## Data listing
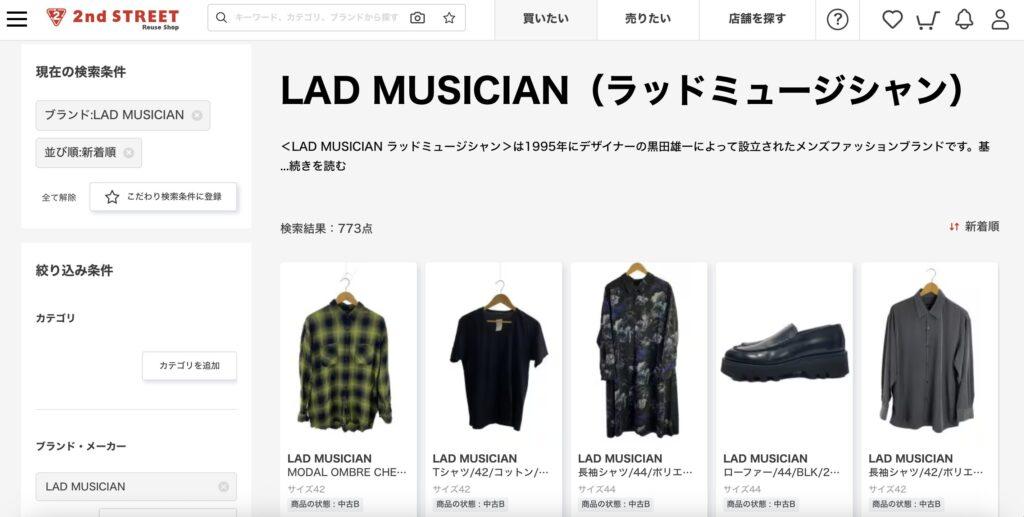Viewport: 1024px width, 517px height.
Task: Open the 新着順 sort dropdown
Action: tap(974, 227)
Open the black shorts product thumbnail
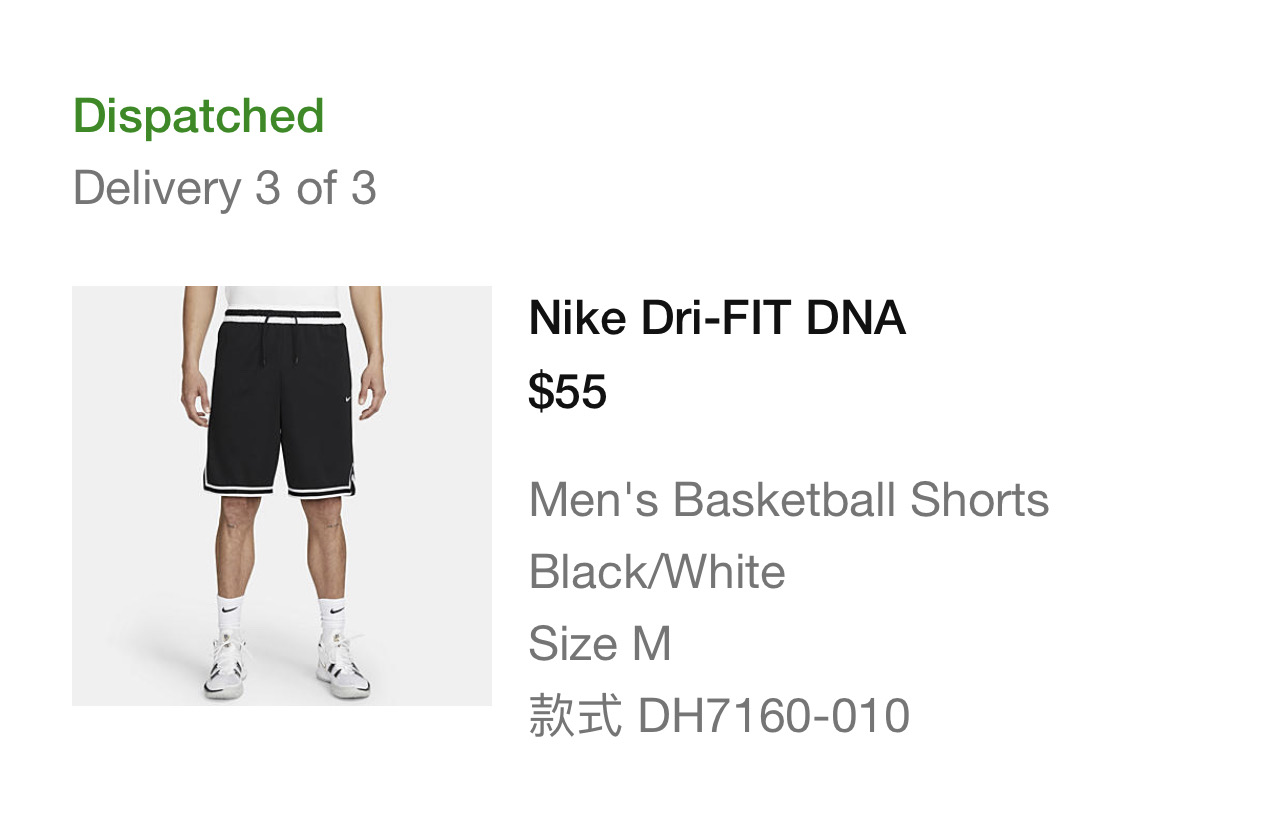Image resolution: width=1284 pixels, height=814 pixels. [x=281, y=496]
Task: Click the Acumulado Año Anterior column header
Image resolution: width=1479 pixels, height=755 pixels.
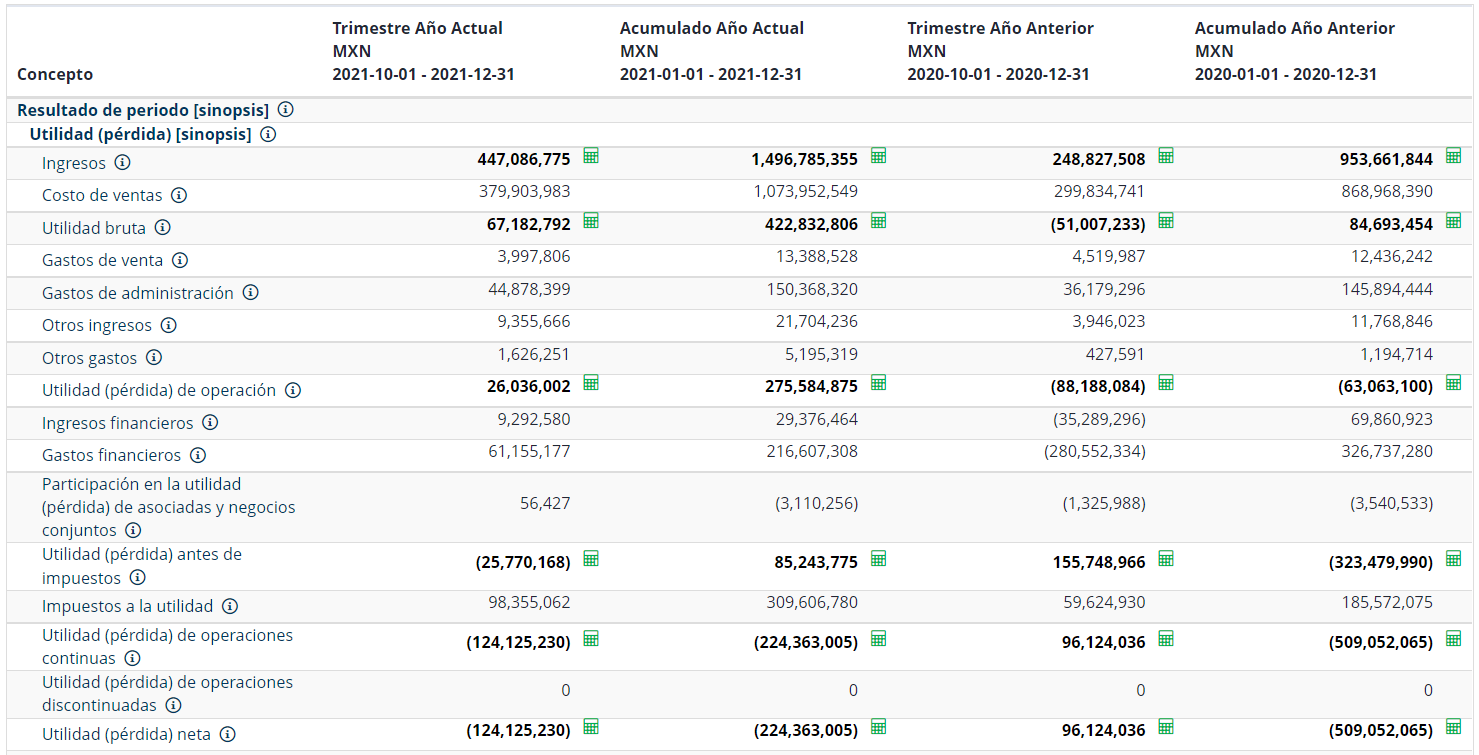Action: click(x=1294, y=51)
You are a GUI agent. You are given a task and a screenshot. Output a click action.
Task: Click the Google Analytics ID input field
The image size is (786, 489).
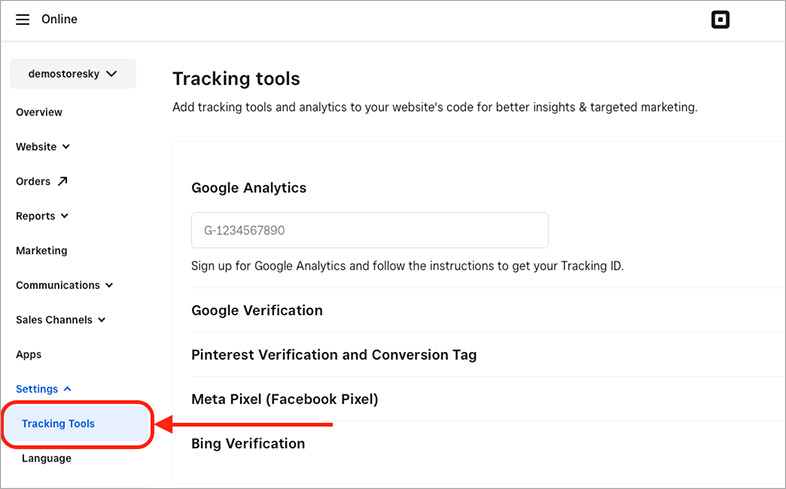coord(369,230)
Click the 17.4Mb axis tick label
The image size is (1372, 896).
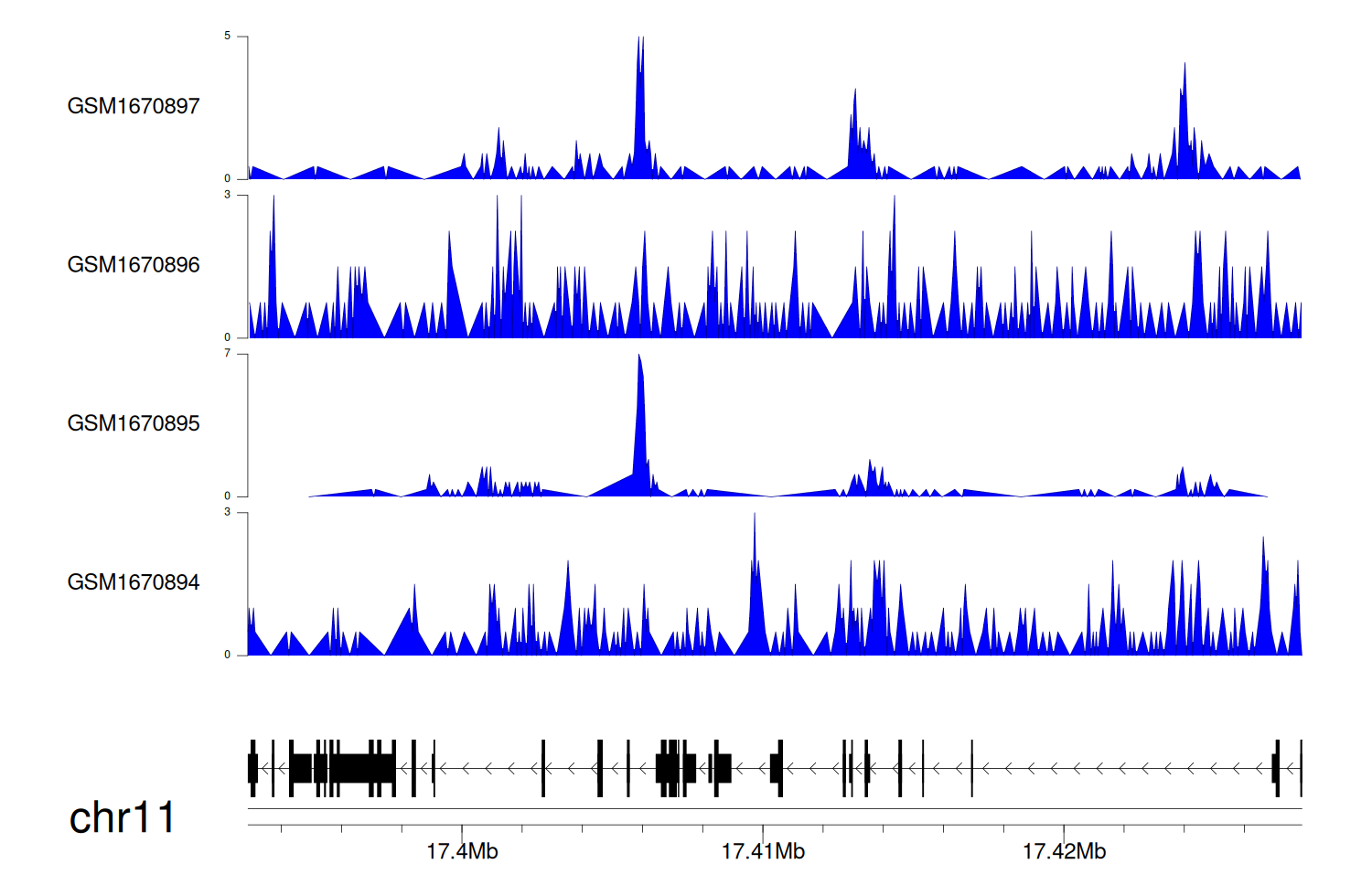pos(462,851)
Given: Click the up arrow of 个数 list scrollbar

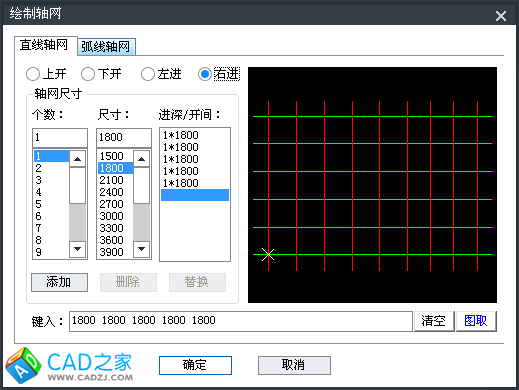Looking at the screenshot, I should tap(77, 159).
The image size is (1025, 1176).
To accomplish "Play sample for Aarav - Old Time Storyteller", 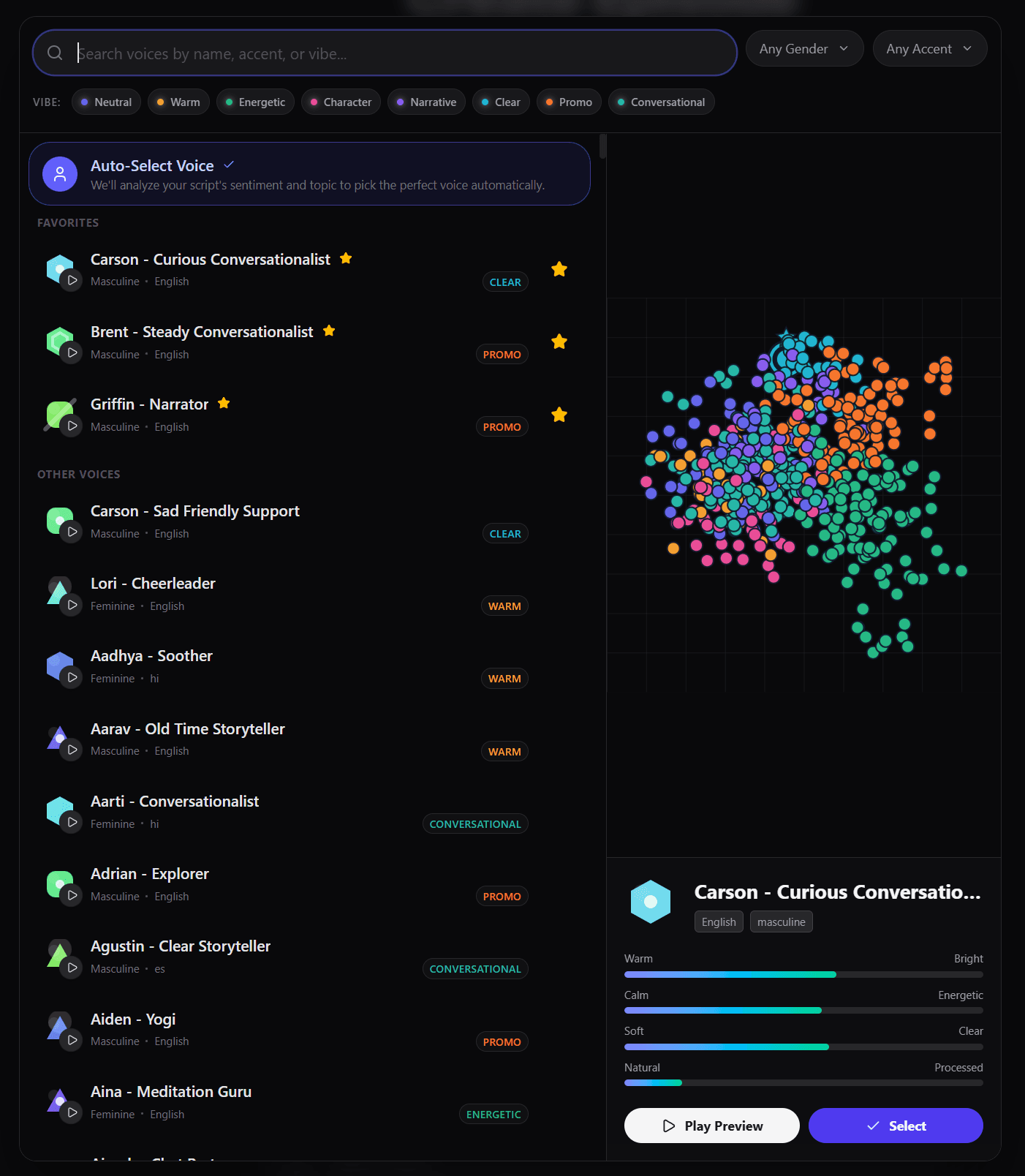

## Your objective
When the line that holds "Open the black shorts product thumbnail" is reached, begin duplicating exactly, and continue through the last line of the listing, skipping the pictures; output nothing else.

## Completed exercise
Open the black shorts product thumbnail
Image resolution: width=1284 pixels, height=814 pixels. [x=281, y=496]
Task: Click the Acumulado Año Anterior column header
Image resolution: width=1479 pixels, height=755 pixels.
Action: click(x=1294, y=51)
You are a GUI agent. You are given a task and a screenshot. Output a click action.
Task: Click the Google Analytics ID input field
The image size is (786, 489).
coord(369,230)
Click the 17.4Mb axis tick label
The image size is (1372, 896).
pos(462,851)
Given: Click the up arrow of 个数 list scrollbar

Looking at the screenshot, I should tap(77, 159).
The image size is (1025, 1176).
To accomplish "Play sample for Aarav - Old Time Storyteller", 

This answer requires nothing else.